The new Mistress Parr, always known in the family as 'Maud', was the daughter of Sir Thomas Green of Green's Norton in Northamptonshire. Green was the last male heir of a family who had lived at Green's Norton since the middle of the fourteenth century. An exceedingly wealthy man, he had made an advantageous marriage with the granddaughter of Sir John Fogge, treasurer of the royal household under Edward IV. Sir Thomas Green was a man of his times, pugnaciously conservative in religion, quarrelsome, conniving, and given to taking the law into his own hands. He ended his days in the Tower on trumped up charges of treason, dying there in 1506 and leaving two motherless daughters as his heirs. The younger daughter Maud, fourteen at her father's death, was a girl of passionate nature and stubbornness of spirit, who possessed a love of learning and a self-confidence in her own abilities unusual in a woman of her day and age. These qualities were to help determine the course of her life. At the age of fifteen, ten months after her father's death, Maud Green's person and prospects were sold to Thomas Parr, a man nearly twice her age. Having married the teenaged heiress and secured her lands in the following year, he lost no time in getting her with child, thus ensuring that the Green inheritance would stay in the Parr family.

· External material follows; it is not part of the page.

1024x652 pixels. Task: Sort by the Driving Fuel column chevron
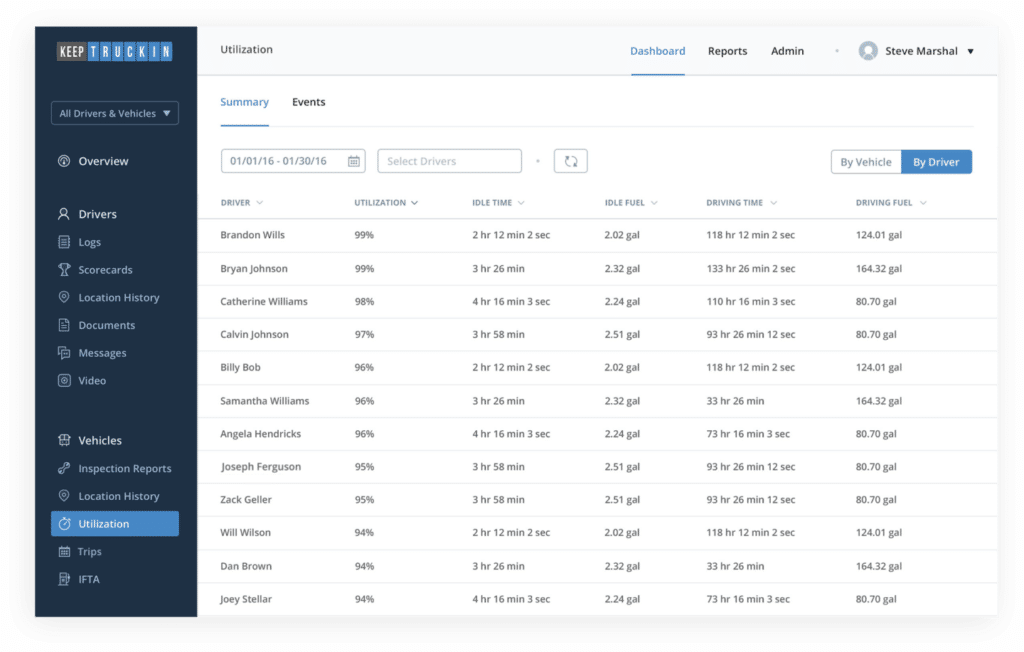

Thomas Parr, father of Catherine, William and Anne Parr, was the descendant of a rough and ready northern gentry clan, the Parrs of Kendal. They had been, after the Crown itself, the most influential presence in southern Westmorland since 1381. The paternal grandfather of the Parr children, Sir William Parr of Kendal (1434–1483), served as comptroller of the household, councillor and friend to the first Yorkist king, Edward IV, whose own grandson Catherine would later marry. When Sir William Parr died in 1483 during the tumultuous reign of Richard III, he left four small children, among them five-year-old Thomas, and a twenty-three-year-old widow – born Elizabeth Fitzhugh. Descended from Edward III and niece of Warwick, the 'Kingmaker', the widowed Lady Parr's natural orbit seems to have revolved around the court. She served as a lady-in-waiting to Richard III's queen and at the fall of the Yorkist dynasty made a second marriage with a protégé of Margaret Beaufort, mother of the new king, Henry VII, which saved the family fortunes.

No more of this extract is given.